Bjork has generally been private about her personal life but Icelandic media reported in 2013 that she split from her longtime partner Matthew Barney, the avant-garde New York filmmaker and sculptor with whom she has a daughter.

 

A gentle despair

 

“Vulnicura” is Bjork’s first work since 2011’s “Biophilia”, a wildly ambitious album that used smartphone apps to explore the interconnections between music, technology and nature.

Bjork teamed up on the latest album with Arca, the Venezuelan DJ known for his work with the rapper Kanye West and the rising trip-hop star FKA twigs.

The collaboration led to some speculation that Bjork was returning to her pop roots. Instead, Bjork goes in an even more abstract direction than on her previous work, with Arca crafting electronic beats that gently complement rather than dominate Bjork’s distinctive voice and her string arrangements recorded in Iceland.

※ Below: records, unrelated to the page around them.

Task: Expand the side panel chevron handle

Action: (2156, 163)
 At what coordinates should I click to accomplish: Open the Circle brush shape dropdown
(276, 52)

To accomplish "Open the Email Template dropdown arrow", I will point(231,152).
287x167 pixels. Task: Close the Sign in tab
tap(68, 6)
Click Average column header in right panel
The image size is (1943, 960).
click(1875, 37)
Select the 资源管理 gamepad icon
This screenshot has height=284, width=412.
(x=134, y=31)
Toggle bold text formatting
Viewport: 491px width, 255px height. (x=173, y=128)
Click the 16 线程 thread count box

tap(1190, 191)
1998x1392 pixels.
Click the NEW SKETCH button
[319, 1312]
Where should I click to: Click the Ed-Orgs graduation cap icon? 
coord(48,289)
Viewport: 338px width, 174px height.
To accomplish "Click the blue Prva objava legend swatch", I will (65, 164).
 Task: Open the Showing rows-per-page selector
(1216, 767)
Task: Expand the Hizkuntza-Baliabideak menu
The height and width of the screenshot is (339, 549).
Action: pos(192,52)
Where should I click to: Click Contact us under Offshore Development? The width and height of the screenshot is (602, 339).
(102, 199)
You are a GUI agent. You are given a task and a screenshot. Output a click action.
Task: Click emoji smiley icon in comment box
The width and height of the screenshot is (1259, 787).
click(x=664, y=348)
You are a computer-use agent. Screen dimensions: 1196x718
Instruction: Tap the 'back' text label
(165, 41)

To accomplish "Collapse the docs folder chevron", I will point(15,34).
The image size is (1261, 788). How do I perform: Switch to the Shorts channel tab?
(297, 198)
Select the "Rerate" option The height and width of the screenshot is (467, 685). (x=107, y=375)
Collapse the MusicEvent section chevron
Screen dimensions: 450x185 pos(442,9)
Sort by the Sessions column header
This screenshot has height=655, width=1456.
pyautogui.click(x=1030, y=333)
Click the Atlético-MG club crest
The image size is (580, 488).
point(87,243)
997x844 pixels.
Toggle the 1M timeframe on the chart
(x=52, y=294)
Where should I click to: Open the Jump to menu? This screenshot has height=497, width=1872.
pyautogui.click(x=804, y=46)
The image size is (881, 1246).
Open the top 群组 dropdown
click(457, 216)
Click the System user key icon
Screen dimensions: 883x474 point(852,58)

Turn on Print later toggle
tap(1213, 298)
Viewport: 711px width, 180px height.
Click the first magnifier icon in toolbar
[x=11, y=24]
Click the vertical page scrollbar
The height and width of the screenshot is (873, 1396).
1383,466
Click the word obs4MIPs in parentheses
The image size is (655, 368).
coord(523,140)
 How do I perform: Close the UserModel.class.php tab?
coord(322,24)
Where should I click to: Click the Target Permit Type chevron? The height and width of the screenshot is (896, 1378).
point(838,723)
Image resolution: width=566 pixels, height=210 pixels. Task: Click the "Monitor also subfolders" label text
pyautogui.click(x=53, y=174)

“History of Touches”, an account of the lonely contemplation of love that has ended, echoes the themes of Bjork’s classic 1996 song of despair “Hyperballad” — only that the thoughts this time are much sweeter.

“I wake you up in the night, feeling this is our last time together,” Bjork sings over an eerie keyboard backdrop, imagining her lovemaking “in a wondrous time lapse.”

On “Lionsong”, Bjork — the mournful strings tracing the longing in her voice — sings, “Maybe someday he will come out of this.”

“Once it was simple/One feeling at a time/It reached its peak, then transformed,” Bjork sings, with a hint of the Bollywood-inspired orchestration from her track “Venus As a Boy” off her 1993 “Debut”.

Bjork refuses to give in to songwriting conventions on “Vulnicura”. On “Black Lake”, which runs over 10 minutes long, she asks, “Did I love you too much?” The answer, expressed not in words but in the music, lies in silence and fermata stretches of the strings.

Arca, whom Bjork described as her best-ever collaborator, shows his influence most clearly on the closing track “Quicksand” as the electronica finally takes centre stage and the album ends with a sense both of energy and surprise.

Album leaks have become increasingly common in an era when copying music requires little technical skill and pirate sites have eager audiences.

Bjork, who is also planning CD and vinyl sales of “Vulnicura”, had hoped to roll out the album in March when she will play several intimate concerts in New York including at Carnegie Hall, one of the world’s most prestigious classical venues.

Bjork, who turns 50 later this year, will also be the subject of a retrospective exhibit in March at New York’s Museum of Modern Art.